Le président sud-africain Cyril Ramaphosa a appelé lundi les pays d’Afrique australe à unir leurs efforts pour faire face aux défis liés à l’immigration, après une manifestation hostile aux migrants organisée en marge du sommet de la Communauté de développement d’Afrique australe (SADC) à Durban.
Près de 300 personnes ont participé au rassemblement, placé sous haute surveillance policière. Organisée par l’un des principaux mouvements antimigrants du pays, la mobilisation a été accompagnée par des policiers à cheval et à moto, tandis qu’un hélicoptère et plusieurs drones survolaient la zone.

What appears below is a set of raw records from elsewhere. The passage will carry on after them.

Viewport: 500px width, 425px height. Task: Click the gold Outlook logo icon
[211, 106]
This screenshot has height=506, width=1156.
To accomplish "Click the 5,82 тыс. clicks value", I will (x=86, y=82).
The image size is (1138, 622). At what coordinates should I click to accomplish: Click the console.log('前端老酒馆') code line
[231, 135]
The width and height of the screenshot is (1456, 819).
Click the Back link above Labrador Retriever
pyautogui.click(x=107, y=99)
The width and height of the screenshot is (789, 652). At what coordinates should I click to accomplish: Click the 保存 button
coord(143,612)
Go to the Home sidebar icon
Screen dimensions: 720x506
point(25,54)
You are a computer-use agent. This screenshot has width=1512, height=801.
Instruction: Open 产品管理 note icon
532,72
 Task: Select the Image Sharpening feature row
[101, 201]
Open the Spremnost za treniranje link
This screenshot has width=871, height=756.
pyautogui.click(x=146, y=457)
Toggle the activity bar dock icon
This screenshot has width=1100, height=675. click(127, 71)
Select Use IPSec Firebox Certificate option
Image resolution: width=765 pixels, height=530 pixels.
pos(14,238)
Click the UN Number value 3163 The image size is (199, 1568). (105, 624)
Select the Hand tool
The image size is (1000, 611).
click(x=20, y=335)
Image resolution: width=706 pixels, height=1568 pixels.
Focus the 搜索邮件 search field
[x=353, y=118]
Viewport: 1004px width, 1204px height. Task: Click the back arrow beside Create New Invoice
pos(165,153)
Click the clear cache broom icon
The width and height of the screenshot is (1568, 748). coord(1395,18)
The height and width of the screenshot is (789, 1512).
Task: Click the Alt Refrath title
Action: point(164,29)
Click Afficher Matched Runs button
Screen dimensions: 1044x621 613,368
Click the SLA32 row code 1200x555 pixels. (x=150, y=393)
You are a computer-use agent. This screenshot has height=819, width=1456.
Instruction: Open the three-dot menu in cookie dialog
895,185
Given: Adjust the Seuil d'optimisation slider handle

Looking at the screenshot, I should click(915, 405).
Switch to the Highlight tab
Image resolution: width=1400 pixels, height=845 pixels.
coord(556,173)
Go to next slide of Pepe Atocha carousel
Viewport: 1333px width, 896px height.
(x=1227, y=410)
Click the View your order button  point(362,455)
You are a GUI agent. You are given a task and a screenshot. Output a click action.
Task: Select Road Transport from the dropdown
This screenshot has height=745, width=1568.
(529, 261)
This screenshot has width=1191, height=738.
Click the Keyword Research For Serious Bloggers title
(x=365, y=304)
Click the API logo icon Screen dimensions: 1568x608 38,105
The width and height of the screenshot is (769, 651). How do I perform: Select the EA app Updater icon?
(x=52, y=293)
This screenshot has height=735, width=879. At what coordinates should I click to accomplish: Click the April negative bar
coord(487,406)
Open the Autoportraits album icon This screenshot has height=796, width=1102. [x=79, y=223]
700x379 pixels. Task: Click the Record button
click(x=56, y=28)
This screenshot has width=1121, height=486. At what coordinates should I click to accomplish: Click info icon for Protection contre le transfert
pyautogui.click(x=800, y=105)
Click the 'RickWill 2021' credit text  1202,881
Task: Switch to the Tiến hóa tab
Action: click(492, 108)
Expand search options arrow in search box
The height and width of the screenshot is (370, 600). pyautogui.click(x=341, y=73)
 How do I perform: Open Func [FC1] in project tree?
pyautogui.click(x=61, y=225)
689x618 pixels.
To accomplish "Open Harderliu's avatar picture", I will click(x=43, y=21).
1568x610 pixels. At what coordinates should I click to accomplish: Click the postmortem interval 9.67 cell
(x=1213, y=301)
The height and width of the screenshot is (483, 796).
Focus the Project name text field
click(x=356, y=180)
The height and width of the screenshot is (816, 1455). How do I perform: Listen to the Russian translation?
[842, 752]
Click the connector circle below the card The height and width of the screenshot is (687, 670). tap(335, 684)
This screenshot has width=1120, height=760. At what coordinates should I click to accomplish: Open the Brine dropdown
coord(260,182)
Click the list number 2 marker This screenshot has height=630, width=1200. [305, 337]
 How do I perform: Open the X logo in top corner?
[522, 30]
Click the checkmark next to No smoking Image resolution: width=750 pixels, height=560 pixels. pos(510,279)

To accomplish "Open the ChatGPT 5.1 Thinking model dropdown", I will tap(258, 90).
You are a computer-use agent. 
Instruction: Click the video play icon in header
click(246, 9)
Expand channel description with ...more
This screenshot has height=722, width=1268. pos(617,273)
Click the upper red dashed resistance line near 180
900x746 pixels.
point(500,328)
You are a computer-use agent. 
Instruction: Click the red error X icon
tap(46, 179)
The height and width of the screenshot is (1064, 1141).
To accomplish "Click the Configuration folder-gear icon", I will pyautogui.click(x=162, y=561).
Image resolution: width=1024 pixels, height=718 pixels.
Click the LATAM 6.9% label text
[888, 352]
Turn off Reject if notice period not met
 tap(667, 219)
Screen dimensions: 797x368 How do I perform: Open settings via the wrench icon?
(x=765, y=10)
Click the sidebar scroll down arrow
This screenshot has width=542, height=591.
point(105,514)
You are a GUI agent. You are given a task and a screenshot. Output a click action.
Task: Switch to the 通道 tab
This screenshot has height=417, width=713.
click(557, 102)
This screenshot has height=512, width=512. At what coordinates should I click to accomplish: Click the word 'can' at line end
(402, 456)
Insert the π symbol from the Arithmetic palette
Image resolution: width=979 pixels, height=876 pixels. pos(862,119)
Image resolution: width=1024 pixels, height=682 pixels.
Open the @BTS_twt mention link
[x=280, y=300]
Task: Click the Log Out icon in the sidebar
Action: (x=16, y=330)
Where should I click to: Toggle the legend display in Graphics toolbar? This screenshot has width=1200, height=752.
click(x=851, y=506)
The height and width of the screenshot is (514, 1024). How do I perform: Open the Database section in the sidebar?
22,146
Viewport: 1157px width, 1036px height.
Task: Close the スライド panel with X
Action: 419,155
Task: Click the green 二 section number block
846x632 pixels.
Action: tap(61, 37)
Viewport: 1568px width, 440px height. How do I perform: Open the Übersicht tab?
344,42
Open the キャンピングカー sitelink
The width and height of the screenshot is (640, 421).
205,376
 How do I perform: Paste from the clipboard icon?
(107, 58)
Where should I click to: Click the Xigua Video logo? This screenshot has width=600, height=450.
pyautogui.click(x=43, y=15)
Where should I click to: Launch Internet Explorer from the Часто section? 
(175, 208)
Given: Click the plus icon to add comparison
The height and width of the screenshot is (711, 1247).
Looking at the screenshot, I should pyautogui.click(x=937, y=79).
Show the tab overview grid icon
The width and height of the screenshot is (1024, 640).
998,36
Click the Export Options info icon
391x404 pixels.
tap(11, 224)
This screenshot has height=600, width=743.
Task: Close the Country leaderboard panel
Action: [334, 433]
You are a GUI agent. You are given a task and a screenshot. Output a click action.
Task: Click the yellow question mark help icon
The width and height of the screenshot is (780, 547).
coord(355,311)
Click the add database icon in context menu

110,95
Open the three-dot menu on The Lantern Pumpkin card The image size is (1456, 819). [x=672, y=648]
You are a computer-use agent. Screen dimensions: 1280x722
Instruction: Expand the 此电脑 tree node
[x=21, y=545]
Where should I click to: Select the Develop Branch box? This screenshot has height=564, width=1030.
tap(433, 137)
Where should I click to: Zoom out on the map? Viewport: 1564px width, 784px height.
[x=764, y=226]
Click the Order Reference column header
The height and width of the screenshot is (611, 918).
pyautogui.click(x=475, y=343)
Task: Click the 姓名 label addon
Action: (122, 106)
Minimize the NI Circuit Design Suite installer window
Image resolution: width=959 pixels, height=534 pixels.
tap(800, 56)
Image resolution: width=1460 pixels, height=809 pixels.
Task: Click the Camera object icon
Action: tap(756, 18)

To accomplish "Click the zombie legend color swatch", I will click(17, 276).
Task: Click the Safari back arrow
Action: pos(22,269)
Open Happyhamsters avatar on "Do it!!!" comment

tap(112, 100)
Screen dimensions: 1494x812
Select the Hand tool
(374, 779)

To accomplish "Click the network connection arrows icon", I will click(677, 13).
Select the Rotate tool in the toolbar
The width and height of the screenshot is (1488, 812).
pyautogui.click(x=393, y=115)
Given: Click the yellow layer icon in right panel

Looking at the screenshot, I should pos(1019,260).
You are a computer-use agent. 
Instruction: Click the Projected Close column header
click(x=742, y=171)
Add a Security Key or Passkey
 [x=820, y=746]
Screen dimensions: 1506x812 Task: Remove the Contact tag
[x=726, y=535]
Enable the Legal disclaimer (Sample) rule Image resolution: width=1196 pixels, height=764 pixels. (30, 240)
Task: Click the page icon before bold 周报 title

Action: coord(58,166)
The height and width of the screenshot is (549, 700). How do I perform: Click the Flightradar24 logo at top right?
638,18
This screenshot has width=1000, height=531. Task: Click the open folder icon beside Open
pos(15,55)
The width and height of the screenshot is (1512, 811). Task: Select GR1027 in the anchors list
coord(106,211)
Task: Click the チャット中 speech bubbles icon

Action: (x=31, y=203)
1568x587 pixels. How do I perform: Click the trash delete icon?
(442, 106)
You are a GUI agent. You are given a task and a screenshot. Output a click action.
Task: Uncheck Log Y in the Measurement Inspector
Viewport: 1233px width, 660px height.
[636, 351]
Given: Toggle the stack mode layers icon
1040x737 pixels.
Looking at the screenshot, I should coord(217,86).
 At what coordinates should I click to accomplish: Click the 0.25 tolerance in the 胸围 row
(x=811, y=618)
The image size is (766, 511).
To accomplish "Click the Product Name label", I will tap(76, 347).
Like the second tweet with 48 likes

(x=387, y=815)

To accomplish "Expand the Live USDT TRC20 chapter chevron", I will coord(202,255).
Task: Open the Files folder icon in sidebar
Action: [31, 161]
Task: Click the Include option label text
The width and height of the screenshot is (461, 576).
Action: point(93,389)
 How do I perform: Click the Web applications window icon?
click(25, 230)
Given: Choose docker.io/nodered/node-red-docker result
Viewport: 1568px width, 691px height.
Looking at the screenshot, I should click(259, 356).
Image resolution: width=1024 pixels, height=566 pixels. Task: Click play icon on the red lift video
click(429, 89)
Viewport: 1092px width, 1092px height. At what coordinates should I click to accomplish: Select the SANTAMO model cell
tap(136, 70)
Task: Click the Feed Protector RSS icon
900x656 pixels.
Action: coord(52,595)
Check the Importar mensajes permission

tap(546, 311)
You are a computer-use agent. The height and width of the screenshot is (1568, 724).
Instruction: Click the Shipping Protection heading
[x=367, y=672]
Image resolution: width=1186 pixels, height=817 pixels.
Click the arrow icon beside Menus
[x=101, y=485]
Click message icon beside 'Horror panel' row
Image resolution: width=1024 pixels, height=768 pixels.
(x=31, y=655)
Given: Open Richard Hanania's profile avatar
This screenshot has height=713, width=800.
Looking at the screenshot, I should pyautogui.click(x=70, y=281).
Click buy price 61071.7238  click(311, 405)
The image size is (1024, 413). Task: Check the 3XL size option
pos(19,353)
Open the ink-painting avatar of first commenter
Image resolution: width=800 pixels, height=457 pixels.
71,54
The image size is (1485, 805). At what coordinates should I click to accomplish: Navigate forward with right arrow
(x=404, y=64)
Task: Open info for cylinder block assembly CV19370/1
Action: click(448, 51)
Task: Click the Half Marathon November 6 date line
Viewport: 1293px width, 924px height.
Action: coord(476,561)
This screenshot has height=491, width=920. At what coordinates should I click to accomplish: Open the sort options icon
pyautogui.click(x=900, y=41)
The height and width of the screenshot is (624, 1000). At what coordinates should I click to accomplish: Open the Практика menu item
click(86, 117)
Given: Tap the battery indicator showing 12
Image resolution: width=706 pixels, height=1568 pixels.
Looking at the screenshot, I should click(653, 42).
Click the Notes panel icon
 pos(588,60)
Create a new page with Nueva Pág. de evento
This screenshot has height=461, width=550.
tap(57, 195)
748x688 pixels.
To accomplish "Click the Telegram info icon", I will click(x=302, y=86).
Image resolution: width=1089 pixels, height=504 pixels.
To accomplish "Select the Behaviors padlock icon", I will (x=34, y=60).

Les manifestants ont défilé jusqu’aux abords du lieu où s’est tenu le 46e sommet de la SADC, qui réunit 16 pays. En tête du cortège, Jacinta Ngobese-Zuma, une figure du mouvement, a appelé plusieurs Etats voisins à reprendre leurs ressortissants présents, selon elle, « illégalement » en Afrique du Sud. Elle a notamment cité le Malawi, le Mozambique et le Zimbabwe.
Avant le sommet, Cyril Ramaphosa avait exprimé la « profonde préoccupation » et la « honte » de son pays face aux discriminations et aux mauvais traitements infligés à des ressortissants étrangers.
À la clôture de la réunion, le chef de l’Etat sud-africain a souligné la nécessité d’une réponse collective au « défi de l’immigration ». Il a indiqué que Pretoria souhaitait « travailler ensemble » avec les autres pays de la région pour y faire face.
La gestion de la crise par les autorités sud-africaines a suscité des critiques de plusieurs pays africains, notamment le Ghana et le Nigeria. L’Afrique du Sud, première puissance économique du continent, demeure une importante destination migratoire malgré un chômage dépassant 30 % et de fortes disparités sociales.
Désormais à la tête de la présidence tournante de la SADC, Pretoria a également proposé l’organisation d’une conférence panafricaine consacrée aux migrations.